# Ampeg Reverberocket



## starvingstudent (Mar 16, 2007)

Hey guys.

just bought an Ampeg Reverberocket 50-H, 50 watt head. I dont think it sounds too bad, any thoughts on it... is it decent? whats the track record?


----------



## PaulS (Feb 27, 2006)

That's a cool looking head. I love ampegs, especially the blue diamond series. I have a SJ12-R combo and just love it. Get that head with the right speakers and it'll sing.


----------



## starvingstudent (Mar 16, 2007)

any thoughts on the right cab?


----------



## PaulS (Feb 27, 2006)

Would depend on how big you want to go but mine sounded good with a 12" emminence legend and even better with a 12" tone tubby ( single 12 combo). A nice 2-12 cab would go good with that head.


----------



## starvingstudent (Mar 16, 2007)

dude its such a pain in the butt to find a 2x12 cab... i dont have the cash to drop $600 on a brand new one, so im looking for a used one and they are hard to come by in decent condition.


----------



## fraser (Feb 24, 2007)

i used a pair of mid sixties reverborockets and a reverbojet for a good while- loved them, but they were prone to failure and electrocutions- not theyre fault tho-


----------



## PaulS (Feb 27, 2006)

Didn't know I was giving an opinion on a budget. Optimally a 2-12 or a 4-10 cab would go great with that head. On a budget I would suggest a single 12 would get you going, if you can build the cab , find a good speaker either on here or ebay. I have an small marshall combo cabinet that I gutted and installed the 12" Eminence Legend in. If your interested I'd take 65.00 for it plus shipping.


----------



## shiva (Jul 9, 2008)

Was looking at the same thing, but didn't have the money or the tools to fix or build a new one. I found this guy on ebay, has a great rep and builds some very nice cabinets in color combinations you want (built to order and can do custom). 

http://search.ebay.ca/_W0QQsassZ2688abe

Seems to be having a sale at the moment. Add some speakers, seems to be a very good budget way.


----------

→ **Given information**:

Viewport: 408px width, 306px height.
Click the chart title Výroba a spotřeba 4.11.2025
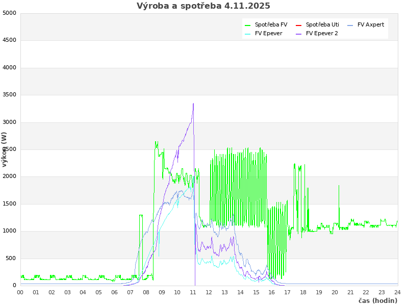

→ **Problems and tasks**:
(1) From the Ampeg Reverberocket thread, copy the passage starting with "That's a cool" and going on through "the right cab?".
(2) In the Ampeg Reverberocket thread, what price does PaulS ask for his small Marshall combo cabinet fitted with the 12" Eminence Legend?

→ **Full answers**:
(1)
That's a cool looking head. I love ampegs, especially the blue diamond series. I have a SJ12-R combo and just love it. Get that head with the right speakers and it'll sing.


----------



## starvingstudent (Mar 16, 2007)

any thoughts on the right cab?

(2) 65.00 plus shipping.